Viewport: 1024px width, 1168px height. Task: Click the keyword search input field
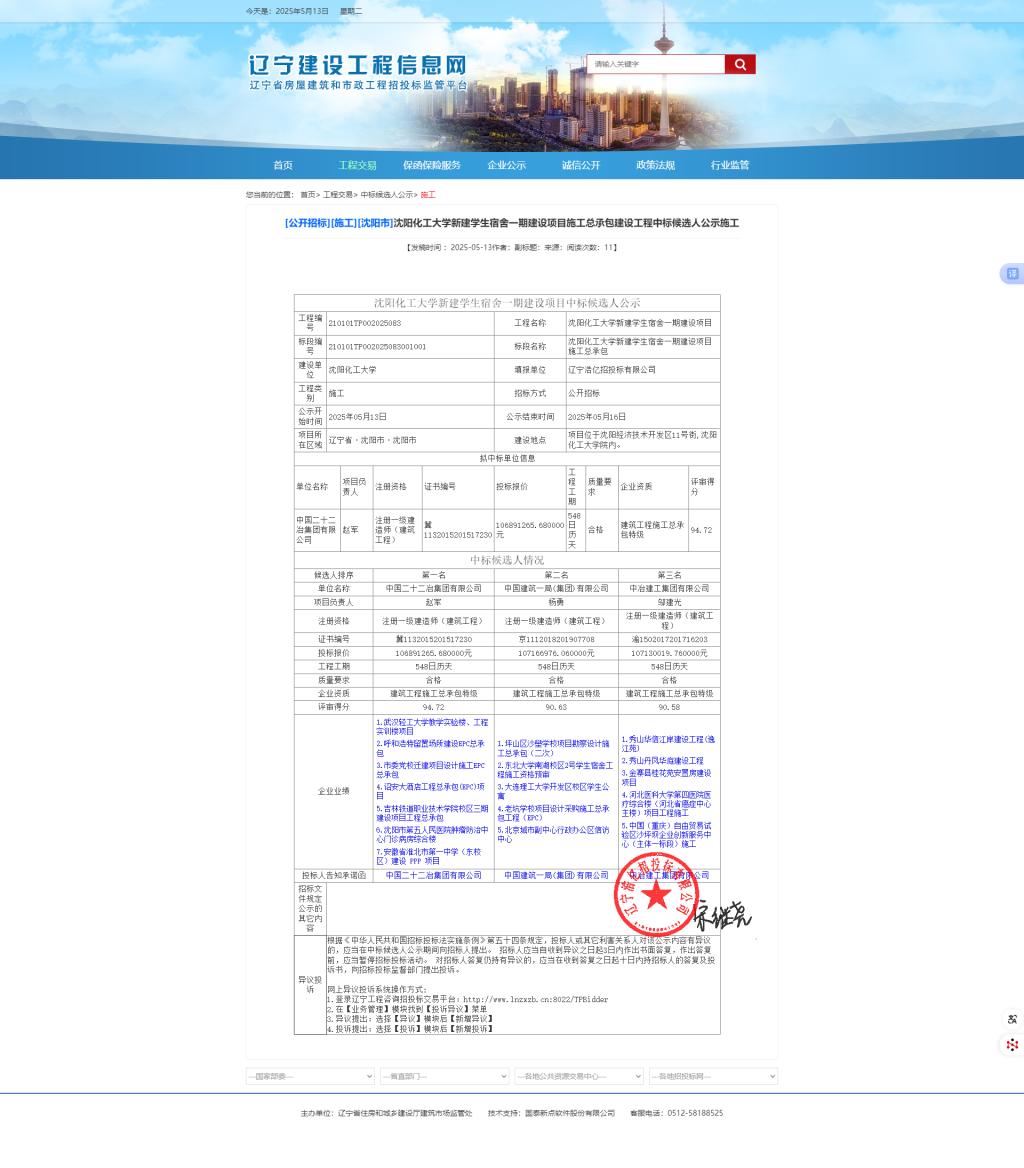[655, 64]
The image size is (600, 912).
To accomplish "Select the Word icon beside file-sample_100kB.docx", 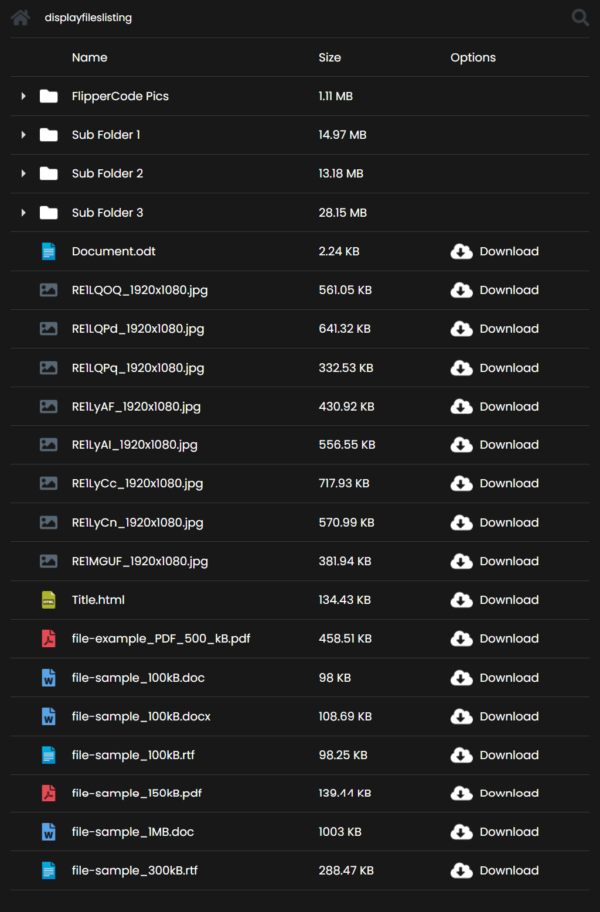I will [49, 716].
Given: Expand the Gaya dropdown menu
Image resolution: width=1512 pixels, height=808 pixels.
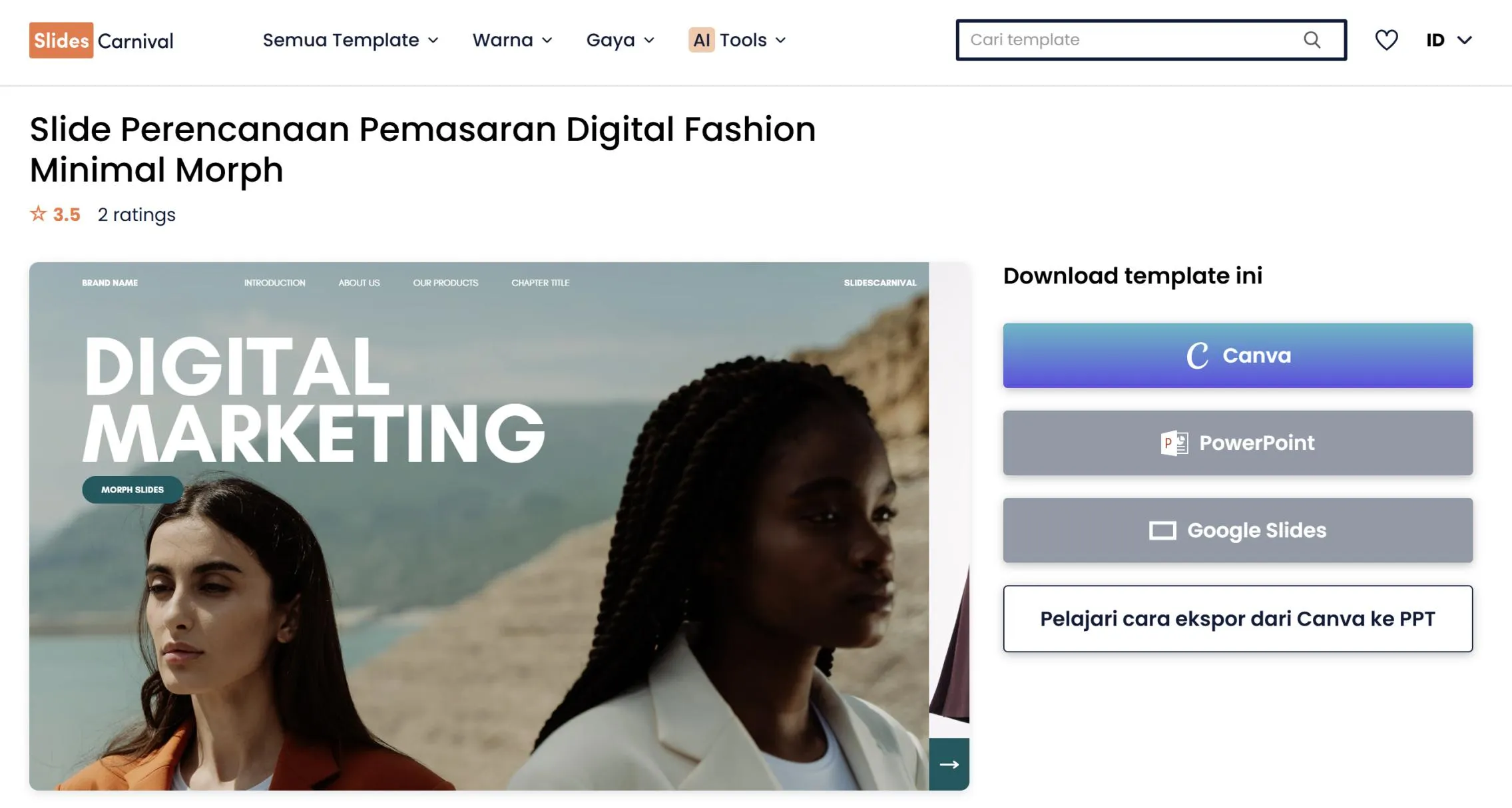Looking at the screenshot, I should click(620, 40).
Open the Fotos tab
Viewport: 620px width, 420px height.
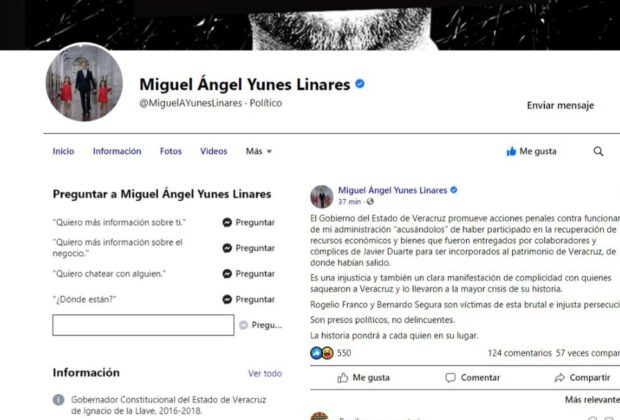tap(171, 151)
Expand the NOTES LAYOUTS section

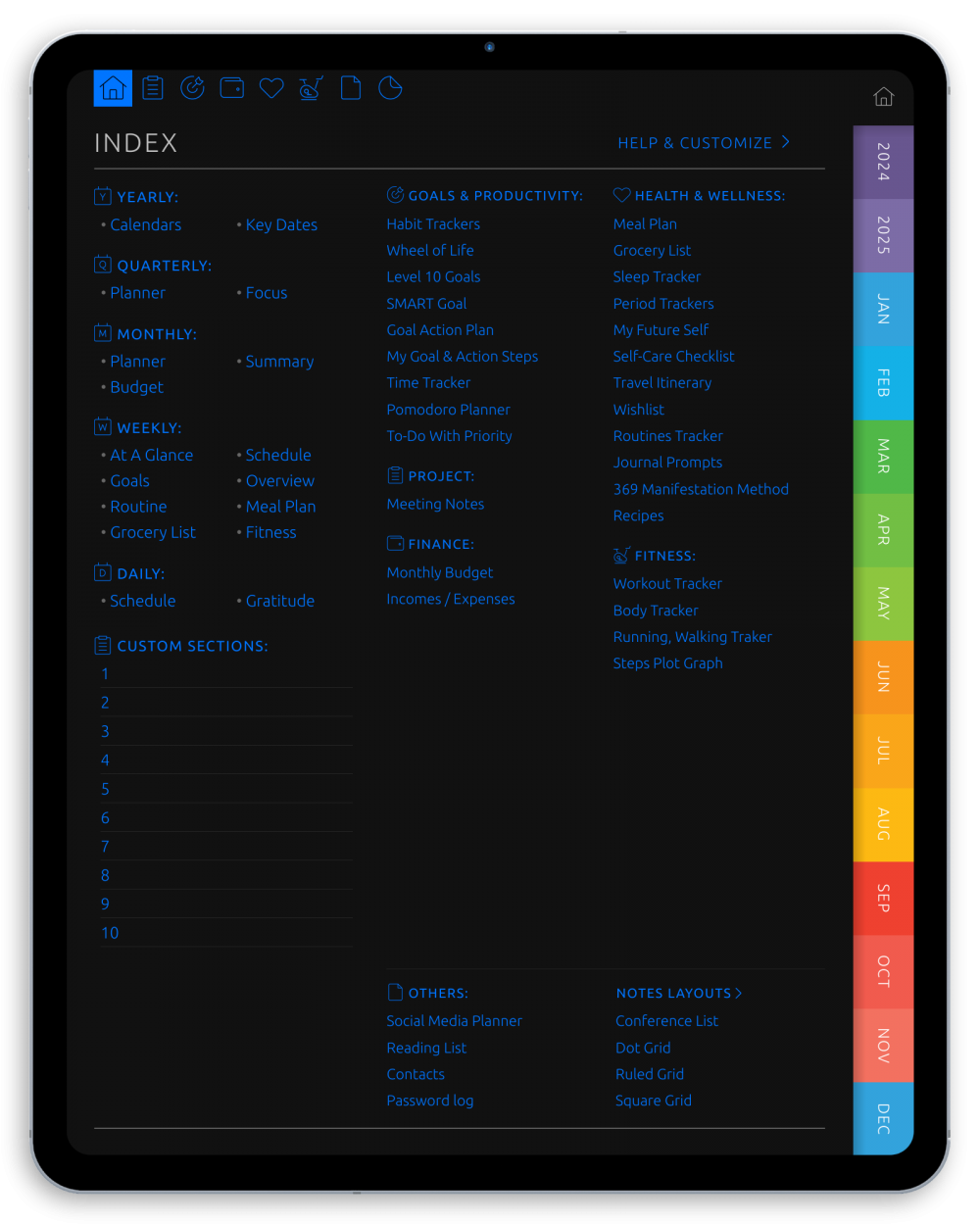coord(678,993)
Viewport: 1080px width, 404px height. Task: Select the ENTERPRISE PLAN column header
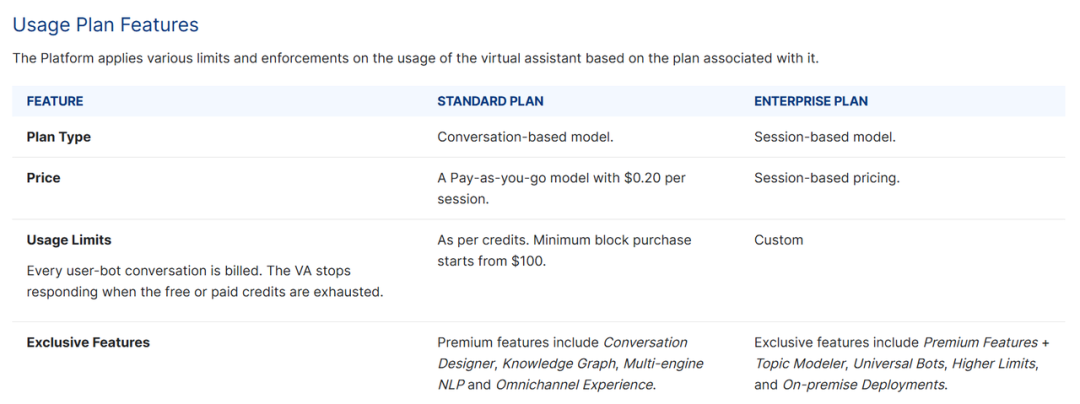click(811, 101)
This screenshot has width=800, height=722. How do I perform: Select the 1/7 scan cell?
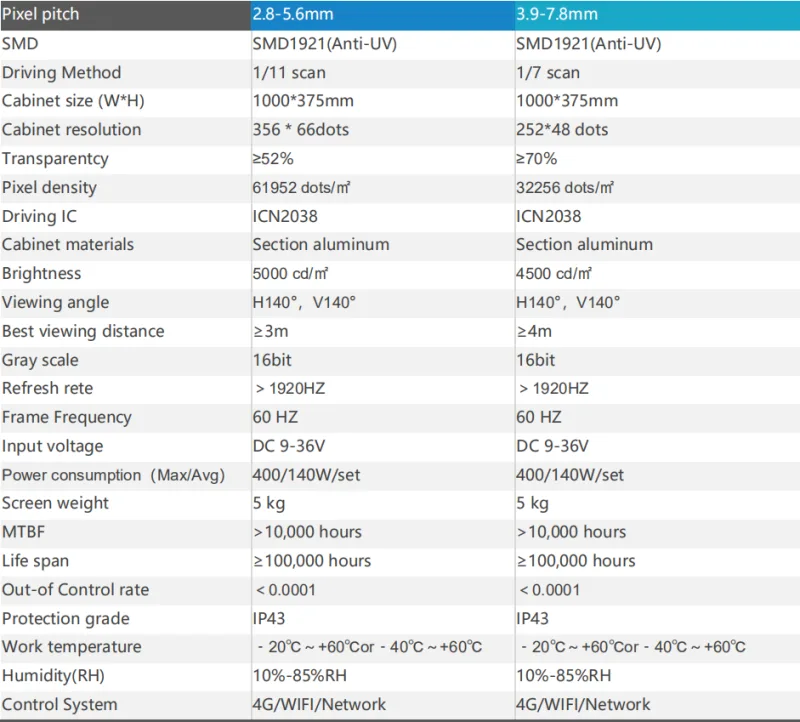[x=547, y=72]
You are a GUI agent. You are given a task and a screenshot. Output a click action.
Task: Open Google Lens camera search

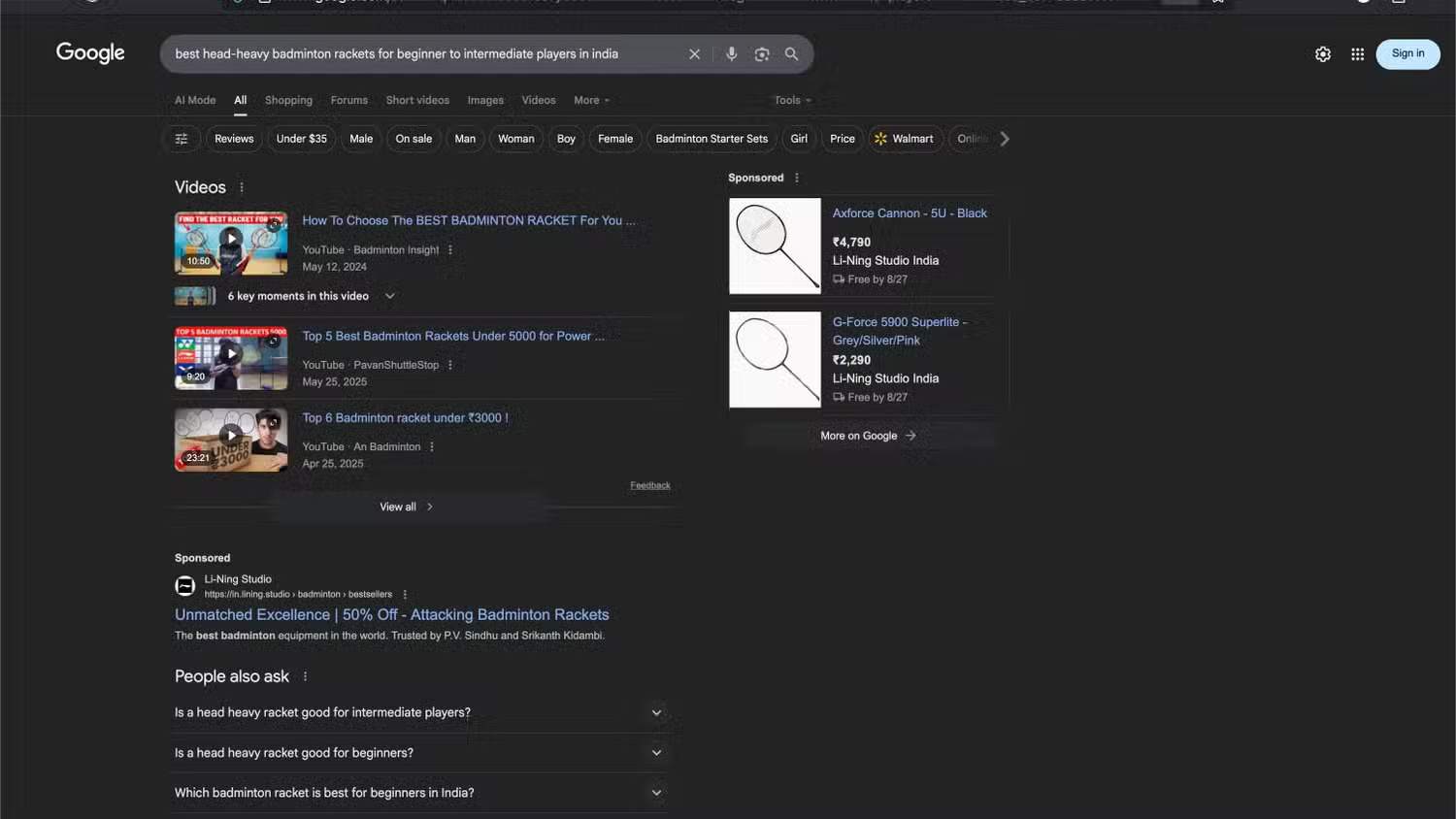tap(761, 53)
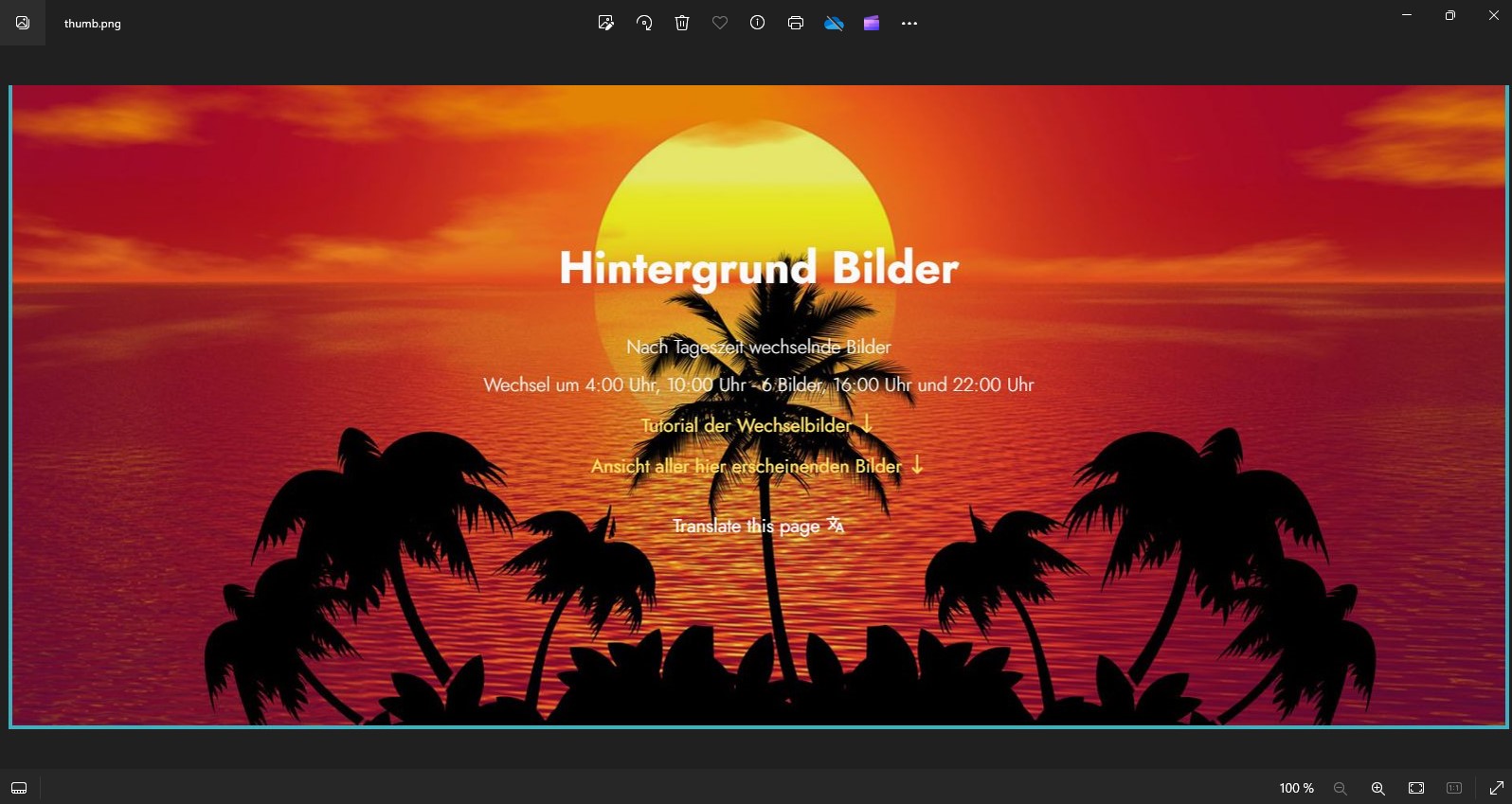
***
* Problem *
Please restate exactly the lines from the one containing "Viewport: 620px width, 420px height." down to the end of the material, both ends kept, and do not include the pictures.

* Solution to this exercise *
Viewport: 620px width, 420px height.
tap(171, 151)
Expand the NOTES LAYOUTS section

coord(678,993)
Viewport: 1080px width, 404px height. Task: Select the ENTERPRISE PLAN column header
click(811, 101)
This screenshot has width=800, height=722. How do I perform: Select the 1/7 scan cell?
[x=547, y=72]
You are a GUI agent. You are given a task and a screenshot. Output a click action.
Task: Open Google Lens camera search

tap(761, 53)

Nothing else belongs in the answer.